We all know that essentially every “man” is a “boy”–and a fuck”boy” at that (usually one who can’t fuck you worth the same weight in pleasure as emotional damage). That’s precisely why it shouldn’t come as any surprise to a woman when she suddenly and very clichely begins to think about changing his name in her contacts to “Fuckboy” (or, if you’re Jhené Aiko, “Fucc Boy”–how you spell it, as usual these days, depends on your personal preference).

But before doing this, one really ought to assess her self-respect. For by the very act of name amendment, she is playing into just what he wants–though he’ll claim to the end of time that he’s not “trying” to do anything. Generally speaking, that’s the problem. In “men’s” lack of trying, they manage to succeed in breaking hearts and remaining shreds of pride. That’s what’s so infuriating–what will incite a girl to want to address him as such in her telephone when she knows damn well he isn’t going to call or text again unless he’s really scraping the bottom of the barrel circa 3 a.m.

The more empowering thing to do, however, would be to simply delete the motherfucker (’cause you know he probably would fuck his mother if these were different times and a geographical location called Greece). Not give him the satisfaction of putting that much effort into showing to no one but yourself how much you despise him to his very core.

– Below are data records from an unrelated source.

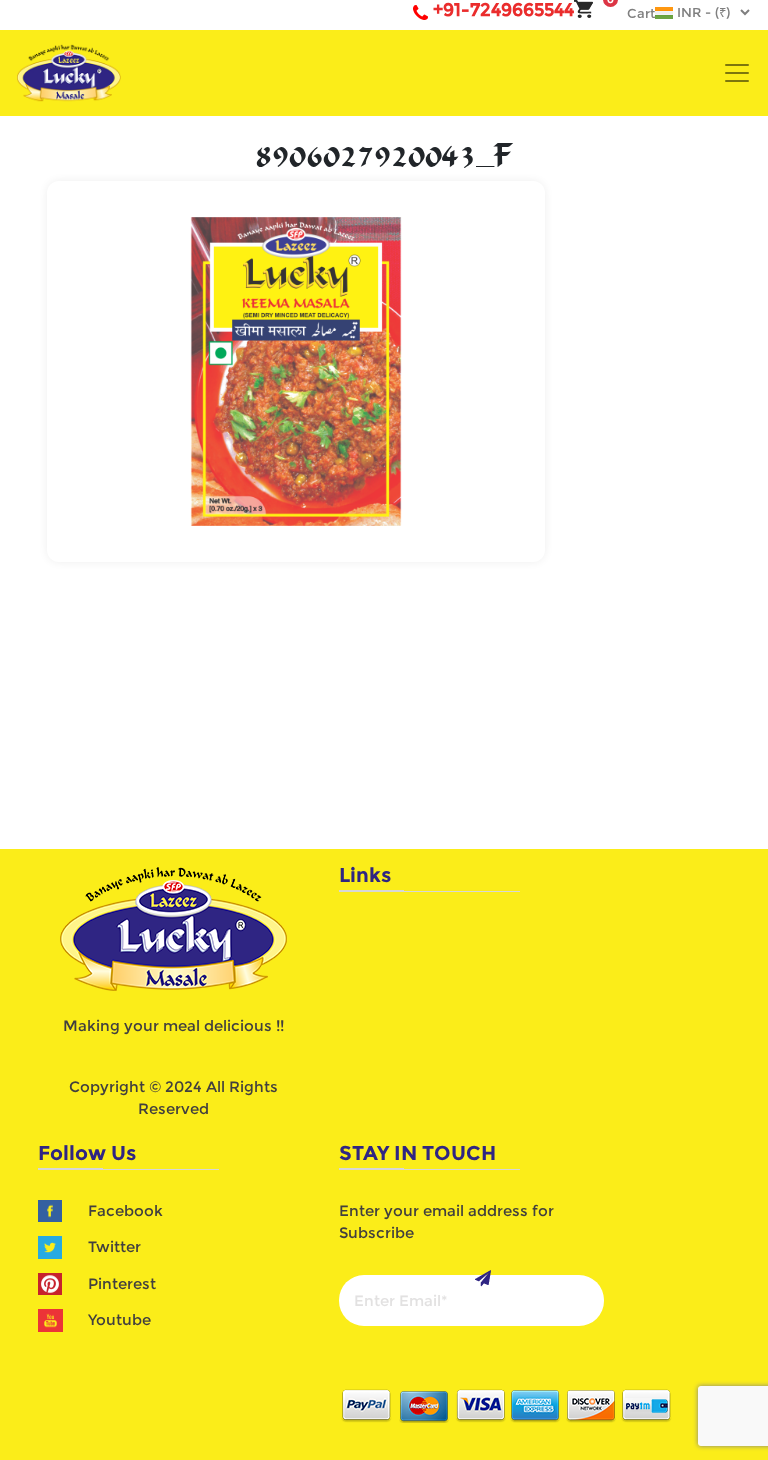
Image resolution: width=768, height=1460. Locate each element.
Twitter (114, 1246)
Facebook (125, 1210)
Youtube (119, 1319)
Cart (631, 13)
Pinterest (122, 1283)
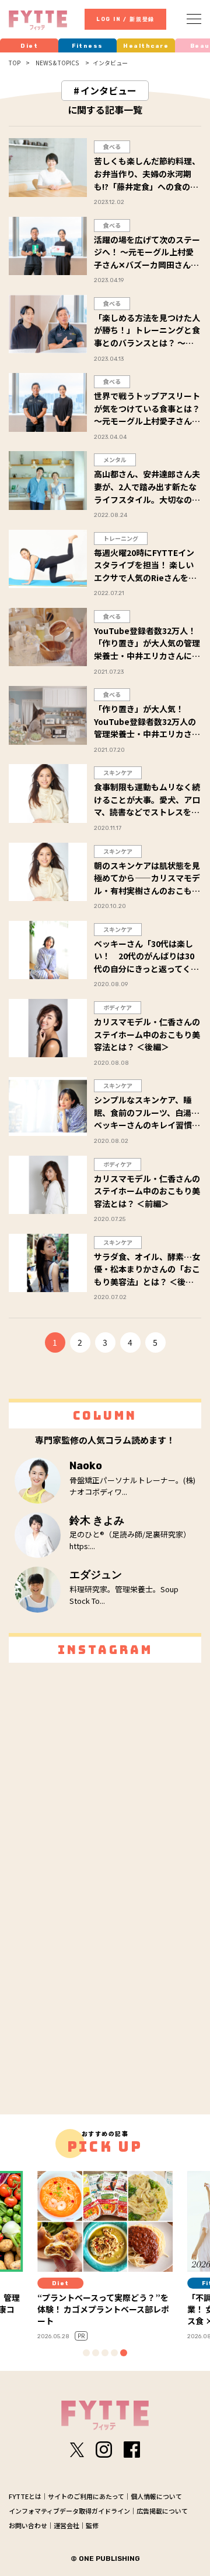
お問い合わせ (28, 2525)
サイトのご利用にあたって (86, 2496)
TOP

And worst of all, that behind that ire, lies something far worse: the secret shame that you actually like this person. Like the weak little non-feminist you are. It’s like Julia Stiles says in her terrible poem in 10 Things I Hate About You, “I hate the way you’re not around/And the fact that you didn’t call/But mostly I hate the way I don’t hate you/Not even close, not even a little bit, not even at all.” Oh girl, who you kiddin’ with that contact name change?